Okulların tanıtım görselleri gerçeklerden koparak öylesine abartılı bir hal almaya başladı ki, reklam panolarında öğrenciler uzay gemisi bile kullanır oldu. Halbuki bu okullardaki en ileri düzeydeki teknoloji, çoğu zaman çalışmayan akıllı tahtadan öte değil. E-posta ile ödev gönderen okullar, bu teknolojik gelişimi e-eğitim olarak adlandırılıyorlar. Sosyal medya platformlarını ödev ve bildirim göndermek için kullanan okullar ise teknoloji devrimi yaptıklarını iddia ediyorlar. 


Okullar televizyonlardaki yarışma programlarının etkisiyle, sanat eğitimini “O Ses Türkiye” gibi yarışmalardan ibaret görmeye başladı. Sonrasında, bu okullar öğrencilerinin performansını yetersiz görmüş olacaklar ki, özel günlerde tanınmış sanatçıların sahne aldığı ve öğrencilerin arka planda olduğu etkinlikler düzenlemeye başladılar. Veliler de, bu gösterilerde fon malzemesi olan çocuklarını büyük bir coşkuyla alkışlar oldu.


Spor kulüpleriyle yapılan anlaşmalar sonucunda öğrenciler okuldan okula transfer edilmeye başlandı. Okulların spor alanında elde ettiği şampiyonluklar önemli bir tanıtım malzemesi haline gelince Türkiye yetmedi, dünya şampiyonlukları hedef alındı. Uluslararası Okul Sporları Federasyonu (ISF) yaptığı incelemeler sonucunda Türkiye’de yaşı tutmayan profesyonel sporcuların takımlara alındığını tespit etti.


Kısaca okulların mevcut kavramların içini boşaltarak ve kendilerince yeniden anlamlandırarak oluşturdukları “………’da en iyiyiz!” sloganları ve nedense, velilerin bu sloganlara olan ilgisi bitmek bilmiyor.


“Eğitimli insanlar yapabileceklerinden fazlasını söylemeye utanırlar.”

KONFÜÇYUS


İddialar öyle bir hal alıyor ki, değerini, anlamını hızla yitirmeye başladı. Pop kültürü Türkiye’nin eğitim alanına da böylelikle egemen oluyor.
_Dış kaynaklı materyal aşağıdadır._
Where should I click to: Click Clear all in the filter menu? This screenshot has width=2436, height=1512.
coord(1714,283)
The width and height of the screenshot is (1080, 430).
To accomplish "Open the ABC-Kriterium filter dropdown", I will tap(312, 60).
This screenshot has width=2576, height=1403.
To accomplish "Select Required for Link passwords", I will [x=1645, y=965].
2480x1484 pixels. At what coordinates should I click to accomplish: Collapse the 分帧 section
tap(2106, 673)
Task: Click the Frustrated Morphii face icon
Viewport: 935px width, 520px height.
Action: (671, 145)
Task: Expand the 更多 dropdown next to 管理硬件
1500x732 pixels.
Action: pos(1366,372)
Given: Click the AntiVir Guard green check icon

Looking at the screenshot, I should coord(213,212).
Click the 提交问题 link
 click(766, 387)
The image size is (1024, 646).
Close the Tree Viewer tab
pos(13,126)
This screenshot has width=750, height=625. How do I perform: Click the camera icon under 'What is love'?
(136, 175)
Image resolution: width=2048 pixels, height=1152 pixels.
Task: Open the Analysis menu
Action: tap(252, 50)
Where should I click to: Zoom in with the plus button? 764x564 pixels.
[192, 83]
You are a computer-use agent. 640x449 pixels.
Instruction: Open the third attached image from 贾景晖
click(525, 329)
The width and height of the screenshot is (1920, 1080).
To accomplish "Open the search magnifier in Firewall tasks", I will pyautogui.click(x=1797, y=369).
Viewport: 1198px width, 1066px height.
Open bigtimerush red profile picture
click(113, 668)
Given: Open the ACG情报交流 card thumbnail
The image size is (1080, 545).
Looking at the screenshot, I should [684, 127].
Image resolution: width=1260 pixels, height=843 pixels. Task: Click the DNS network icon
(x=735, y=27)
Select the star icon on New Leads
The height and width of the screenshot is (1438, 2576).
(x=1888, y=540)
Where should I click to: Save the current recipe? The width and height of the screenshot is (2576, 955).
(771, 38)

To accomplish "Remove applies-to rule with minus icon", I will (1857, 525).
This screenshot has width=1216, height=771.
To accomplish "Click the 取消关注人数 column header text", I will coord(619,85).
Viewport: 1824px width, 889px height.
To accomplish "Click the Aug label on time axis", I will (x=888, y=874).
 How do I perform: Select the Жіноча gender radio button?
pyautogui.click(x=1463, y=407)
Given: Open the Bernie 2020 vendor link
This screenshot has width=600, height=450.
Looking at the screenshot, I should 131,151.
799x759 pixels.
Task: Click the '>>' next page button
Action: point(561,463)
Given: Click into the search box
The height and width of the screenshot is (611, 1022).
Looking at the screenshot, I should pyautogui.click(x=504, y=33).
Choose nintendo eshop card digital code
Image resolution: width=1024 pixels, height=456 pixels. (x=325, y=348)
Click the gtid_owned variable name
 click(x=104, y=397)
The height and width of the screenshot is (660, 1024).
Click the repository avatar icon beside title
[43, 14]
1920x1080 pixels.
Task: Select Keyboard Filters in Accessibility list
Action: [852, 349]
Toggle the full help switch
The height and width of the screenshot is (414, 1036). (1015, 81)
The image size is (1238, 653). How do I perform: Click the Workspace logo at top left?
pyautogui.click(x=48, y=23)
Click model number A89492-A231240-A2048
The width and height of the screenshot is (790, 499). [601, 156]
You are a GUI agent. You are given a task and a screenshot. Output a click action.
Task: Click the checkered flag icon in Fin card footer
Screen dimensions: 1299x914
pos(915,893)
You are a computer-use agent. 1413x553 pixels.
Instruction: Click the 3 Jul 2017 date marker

Gerçekleri yönetmek çok daha zor olduğu için, çoğu özel okul, emek harcamaksızın algıyı yönetme çabası içeresine giriyor. Özellikle eğitimde, standart ve kalite oluşturmakta zorlanan ve medyada satın alma gücü olan okullar bu konuda başı çekiyor.


Walt Disney Stüdyoları, hikayelerini oluştururken gerçekçilik üzerine değil de, inandırıcılık üzerine kurgu yaptıklarını belirtiyor. Çünkü gerçekleri dikkate alacak olsalar çocukları büyüleyecekleri o hikayeleri de oluşturamayacaklar. Aynı şekilde pop kültürünü benimseyen okullar da, gerçekleri referans alacak olsalar, öğrenci bulmakta hayli zorlanacaklar. O nedenle gerçekler üzerinde değil de, reklamlar vasıtasıyla oluşturdukları algıyla tanıtım yapıyorlar.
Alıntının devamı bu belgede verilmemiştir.